ほとんど毎日、書店をのぞかないではいられない。だから、いつも平積みされた新着本には、興味がある。
ベストセラーは、無視できない。おめあての作家の新作は、いまかいまかと待ち望んでいる。
でも出版されて数十年、文庫化されて版を重ねて、いまだ読者を魅了するそんな本こそ見逃せない。
仕事や義務や義理ではなくて、ただ「何か読みたくなった」とき、心に引っ掛かった一冊を紹介します。
冷布亭氏からのご案内は、月に2回のお届け予定です。

[連載エッセイ No.9]

プロフィール
山田太一「異人たちとの夏」

新潮文庫 1991年11月第1刷 (1987年 単行本発行)

   幼い頃に死に別れた父親そっくりの男と浅草で、主人公の男は出会う。誘われるまま、その男のアパートについていくと、そこには男の記憶そのままの若い母親が居た。ここから、奇妙な、それでいて懐かしく甘美な両親との邂逅が繰り返される。
   一方、離婚したばかりの主人公は同じマンションに住む美しい女と恋に落ちる。ある時、女は男の体調の著しい急激な衰えを指摘し、その原因が両親との逢瀬にあると言う。男は両親との別れの決意し、三人ですき焼き屋の食卓を囲むが、父親母親ふたりの姿は徐々に薄れはじめ、二人は息子に会えた奇跡に礼を言いつつ、とうとう消えてしまう。
   主人公の衰弱ぶりを気にかけていたもうひとりの人物、仕事仲間の男は、美しい女は自殺をしてすでにこの世のものでないことを突きとめる。全てを知られた女は、男を道連れにしようと異形になって迫るが、仕事仲間の男の協力も得て、主人公は踏みとどまり、女はかき消えた。

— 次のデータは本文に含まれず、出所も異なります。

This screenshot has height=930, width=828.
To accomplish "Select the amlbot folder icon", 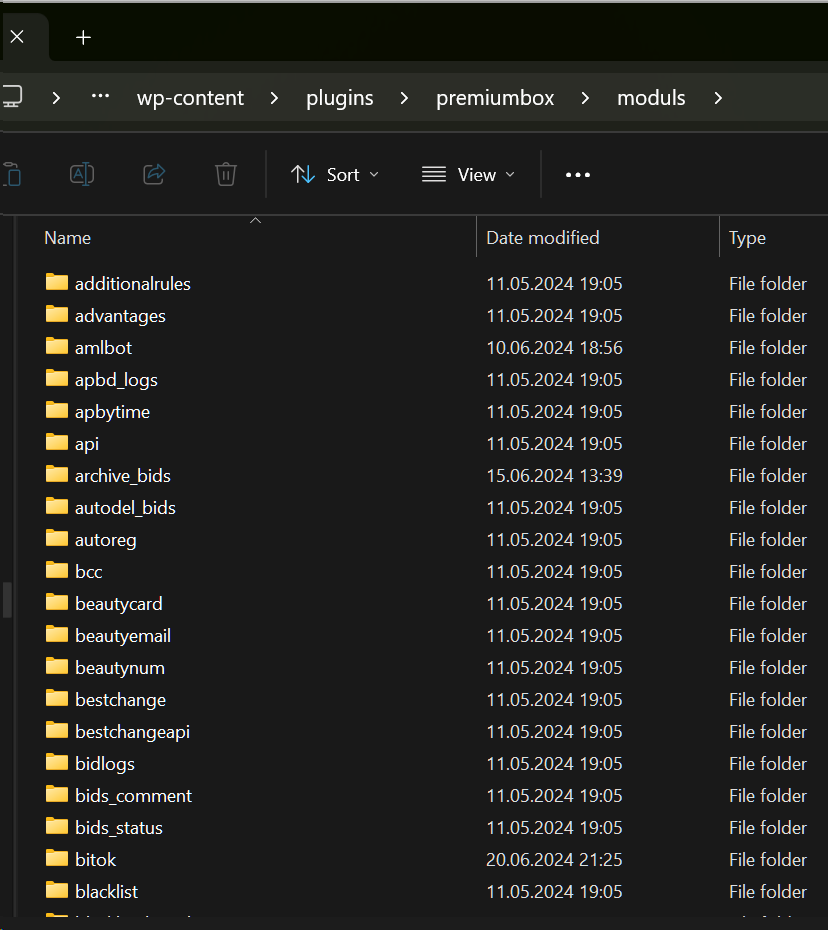I will [x=57, y=347].
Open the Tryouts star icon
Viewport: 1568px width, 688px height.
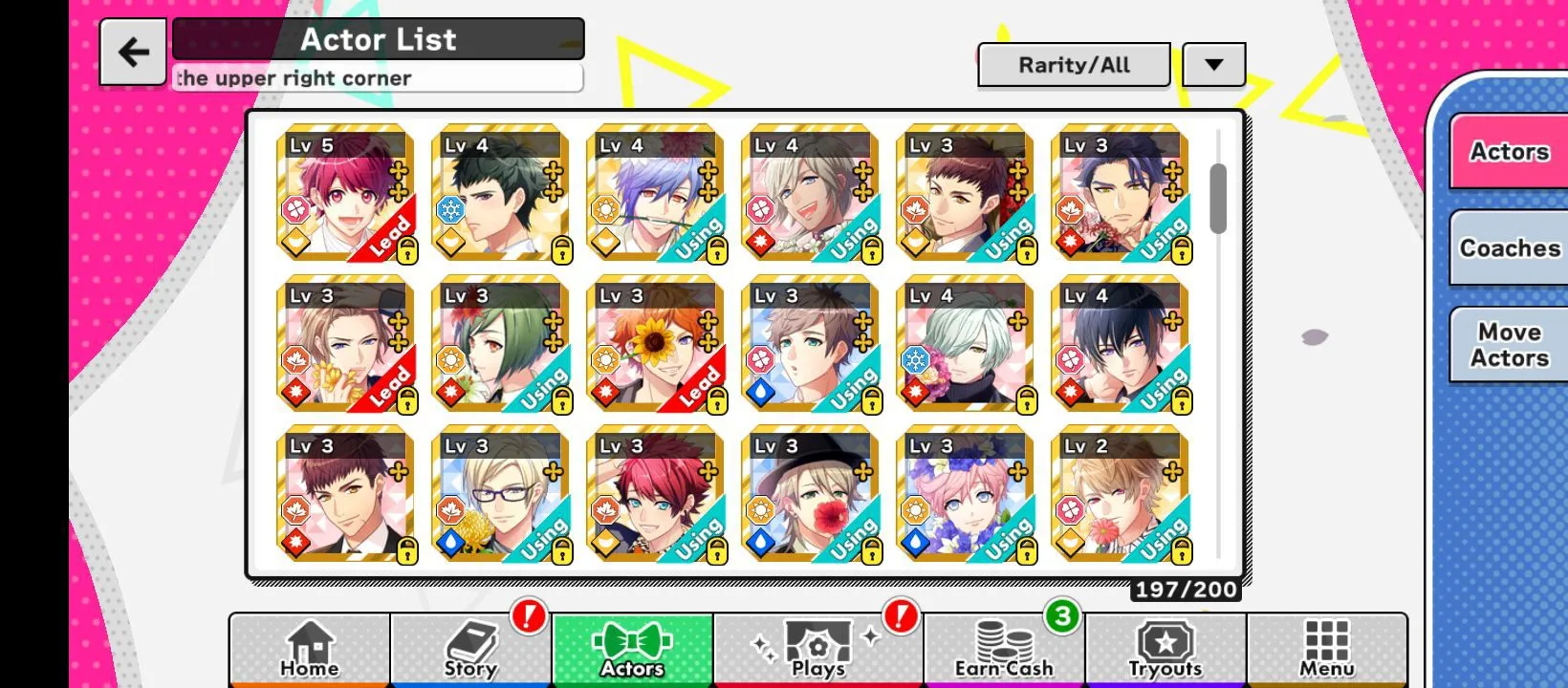(1165, 649)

   現代版「牡丹灯籠」とも言える本書は、1988年に大林宣彦監督で映画化されている。最近になって初めてDVDを観て、その面白さ、切なさに陶然とし、その後、本書を手に取ったという次第。主人公の男に風間杜夫、両親が片岡鶴太郎、秋吉久美子、謎の美女は名取裕子だ。一見不思議な配役、組み合わせにも思えたが、それぞれの役どころにすんなりとはまっている。浅草寺のほうずき市や浅草演芸ホールの落語寄席など、おなじみの風景が随所に出てくるのも楽しめる。
   本を読んでいると、どうしても風間杜夫や片岡鶴太郎の顔やせりふが思い出されてしまうが、面白さはまったく損なわれない。両親が消えてしまうすき焼き屋の場面など、DVDで観たときと同じく、涙なくしては読めない。先祖の霊を悼み、家内安全を報告、祈願するために、観音様をお参りする善男善女は今も引きも切らない。すでに死んでしまった両親=異人たちと出会う場所として、浅草は格好の場所なのだ。
   テレビドラマ脚本の名手として名高い著者山田太一は、浅草生まれと言う。本書は、山田太一の故郷への愛なくして生まれなかった作品とも言える。